L’impasse

Macron et Borne unis dans la solitude
(Photo AFP)

La Première ministre, Élisabeth Borne, ayant reconfirmé que la mesure d’âge n’était plus négociable, la colère des manifestants, assortie de blocages de l’énergie, sera encore plus forte. Des commissions parlementaires examinent le dossier des retraites dont les syndicats exigent le retrait. 

AU MOMENT où le ministre de l’Économie, Bruno Le Maire, se félicite de la résistance de l’économie française à la crise et à l’inflation, tout est fait pour qu’elle tombe en récession. On ne s’étonnera guère de l’intensité de la crise, elle est inscrite depuis de nombreux mois dans les comportements de l’opposition et des syndicats, unis comme ils ne l’ont jamais été. Nous avons d’une part une majorité de citoyens totalement hostiles à la réforme et assise sur un florilège d’arguments,  et d’autre part un gouvernement inébranlable dont la logique n’est pas moins impressionnante.

La logique de Macron.

Cette réforme est utile, elle est indispensable si on ne veut pas que le déficit et la dette publique (3 000 milliards d’euros) fassent du pays une république bananière.

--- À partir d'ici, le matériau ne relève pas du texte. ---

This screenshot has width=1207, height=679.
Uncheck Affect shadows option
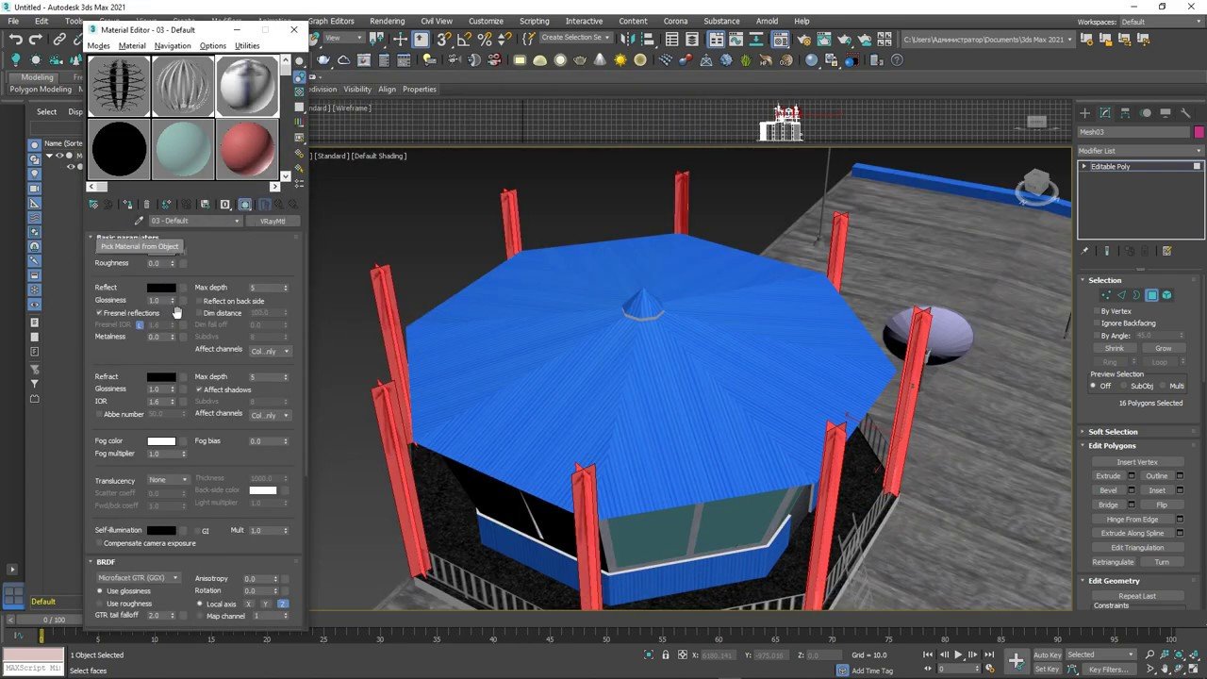click(199, 389)

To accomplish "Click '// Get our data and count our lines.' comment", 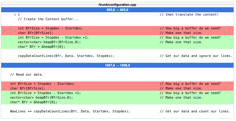I will pos(195,112).
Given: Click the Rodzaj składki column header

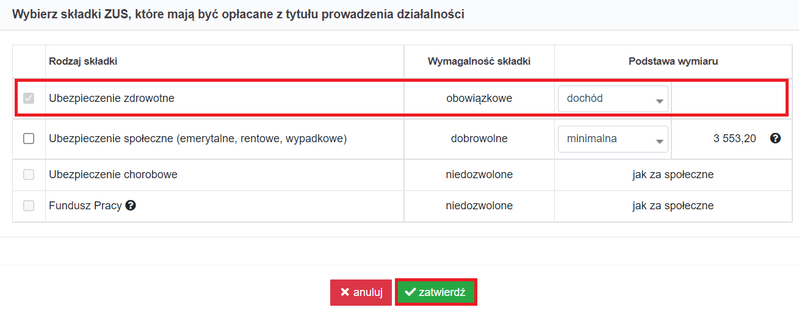Looking at the screenshot, I should click(83, 61).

Il existe plusieurs manières de lutter contre un excès de dépenses, soit par une réduction subtile, soit par l’inflation, soit enfin en fixant aux pensions un plafond à ne pas dépasser. Que le projet n’emballe pas le peuple est une autre affaire. Sur le plan politique, la position du président de la République, réélu en 2022, ne manque pas de logique : il n’a pas caché qu’il procèderait à la réforme s’il était réélu. Une vaste majorité lui a confié un second mandat, au grand dam de Mme Le Pen, persuadée que, cette fois, c’était son tour.

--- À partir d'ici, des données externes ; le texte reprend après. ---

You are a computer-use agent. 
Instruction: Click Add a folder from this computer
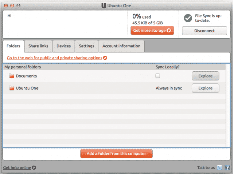116,154
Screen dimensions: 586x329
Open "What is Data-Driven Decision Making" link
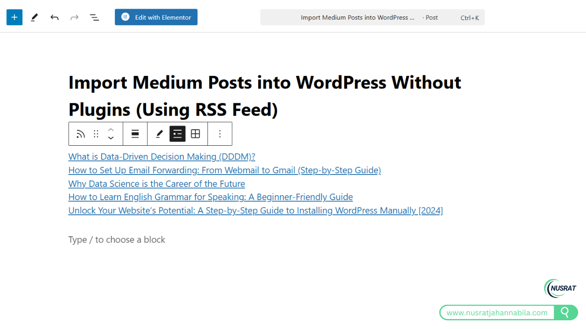click(162, 157)
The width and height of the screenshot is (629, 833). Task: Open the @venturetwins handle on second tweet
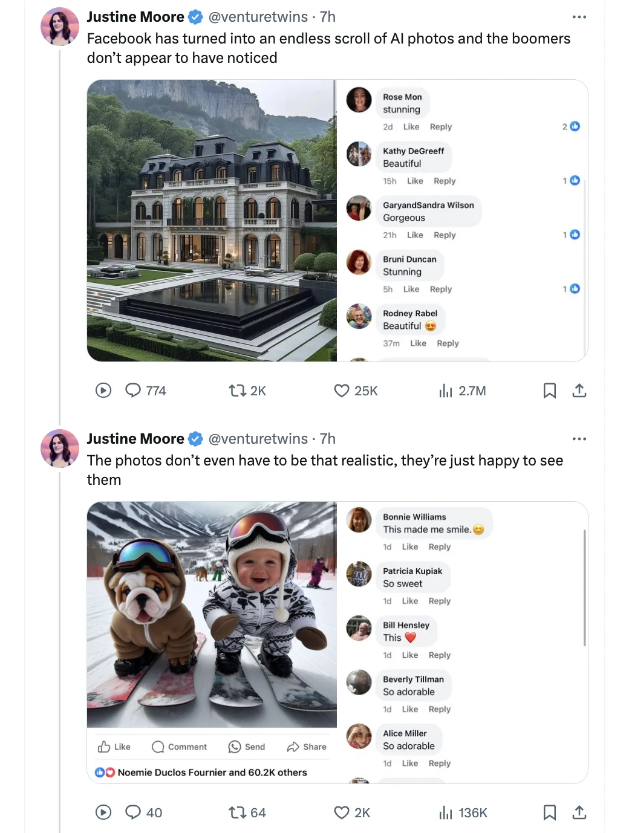(x=258, y=439)
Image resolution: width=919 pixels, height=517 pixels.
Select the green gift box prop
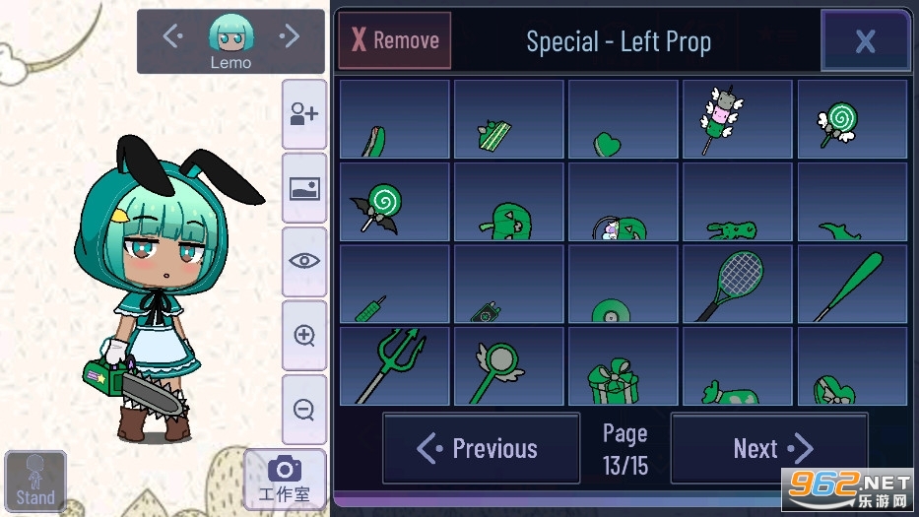click(x=624, y=366)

Comment empêcher la réforme.

Le présent est infiniment plus sombre que le passé récent et probablement que l’avenir immédiat. Tout le monde dit, à raison plus qu’à tort, que la crispation des citoyens et des syndicats est passagère, que le lancement de la réforme a donné lieu à une formidable intoxication, que M. Macron se contente de tenir une promesse. Bien que l’exécutif soit ouvert à des concessions, notamment sur la pénibilité du travail et les carrières longues, le mur dressé par les syndicats sert à empêcher la réforme, à défaut d’empêcher le président.

49/3 et dissolution.

Mais il a lié son sort au dossier et il a ainsi apporté sa contribution à la surenchère générale. Inutile d’attendre pour connaître le nombre des manifestants d’aujourd’hui : on en est déjà à la seconde partie du spectacle, qui se jouera à l’Assemblée nationale et qui pose les deux questions terribles de cette année politique : le recours à l’article 49/3 et son corollaire, la dissolution de l’Assemblée, suivie par des élections anticipées.

Perte d’énergie.

Il n’y a pas là de quoi ébranler le président de la République qui, pendant que Jean-Luc Mélenchon nourrit ses rêves d’une nouvelle constitution, entend aller au bout de son parcours, quelles qu’en soient les conséquences quelque peu effrayantes. Quelle perte d’énergie ! Ce n’est jamais le moment de s’offrir une tragédie, mais là, avec la guerre en Ukraine et l’inflation, on devrait plutôt se poser des questions sur la capacité du pays à encaisser un coup pareil.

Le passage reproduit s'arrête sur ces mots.